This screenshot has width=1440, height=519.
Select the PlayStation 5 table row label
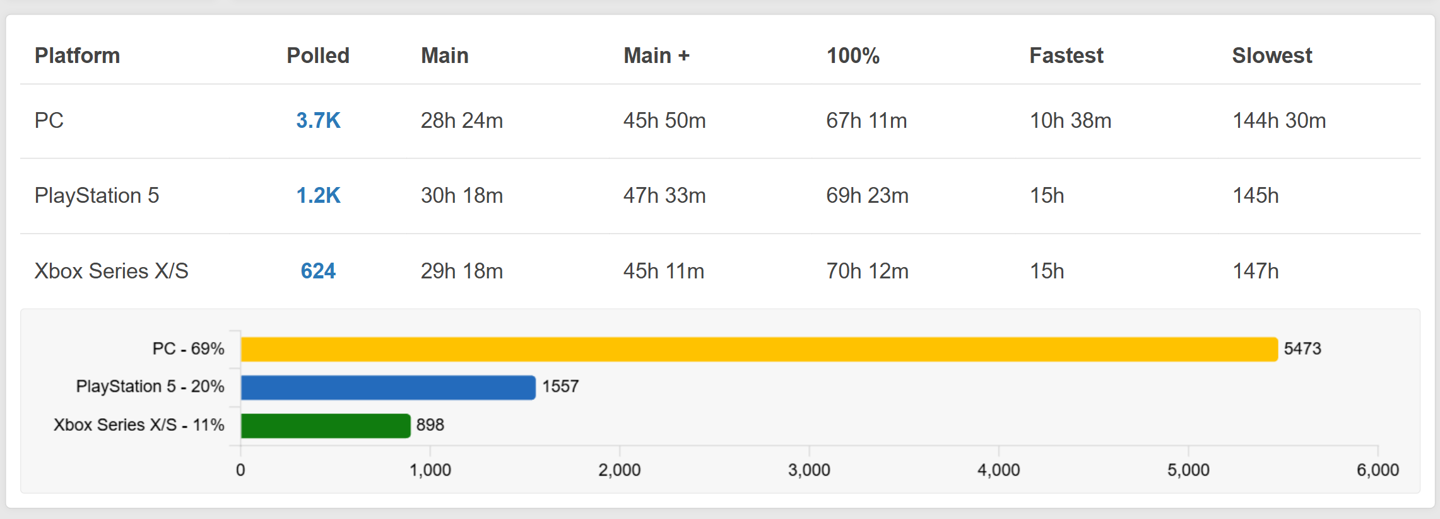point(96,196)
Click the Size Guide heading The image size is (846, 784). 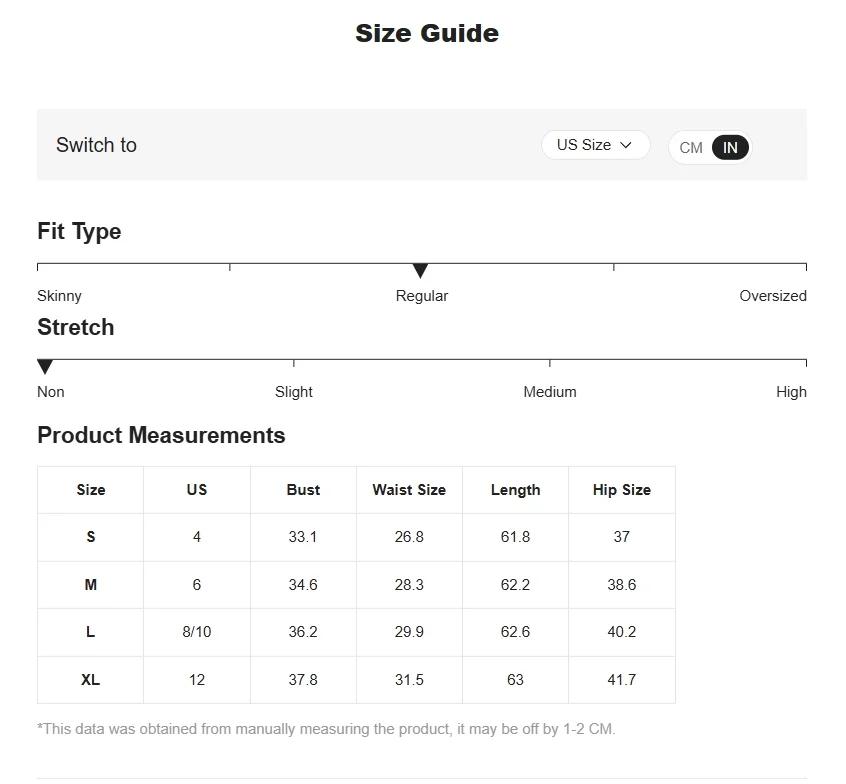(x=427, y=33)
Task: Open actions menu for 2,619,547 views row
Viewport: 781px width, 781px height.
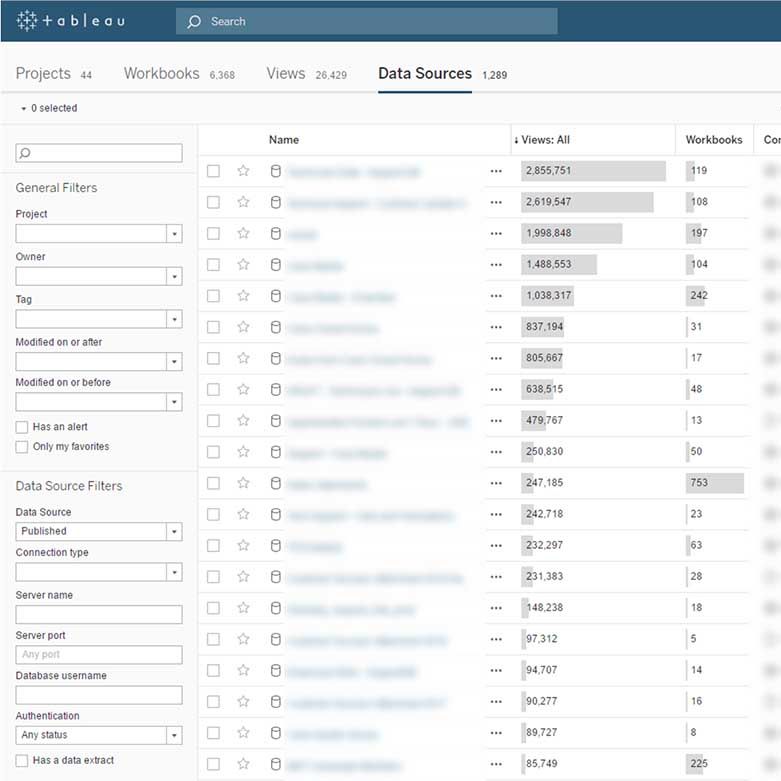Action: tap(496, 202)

════════

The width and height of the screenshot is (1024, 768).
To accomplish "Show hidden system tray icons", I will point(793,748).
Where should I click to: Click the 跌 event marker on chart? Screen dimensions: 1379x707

════════

=== About this task ===
Search the entries above for the word "screenshot", and copy every line where it occurs.

=== Exercise result ===
This screenshot has width=1440, height=519.
The width and height of the screenshot is (1024, 768).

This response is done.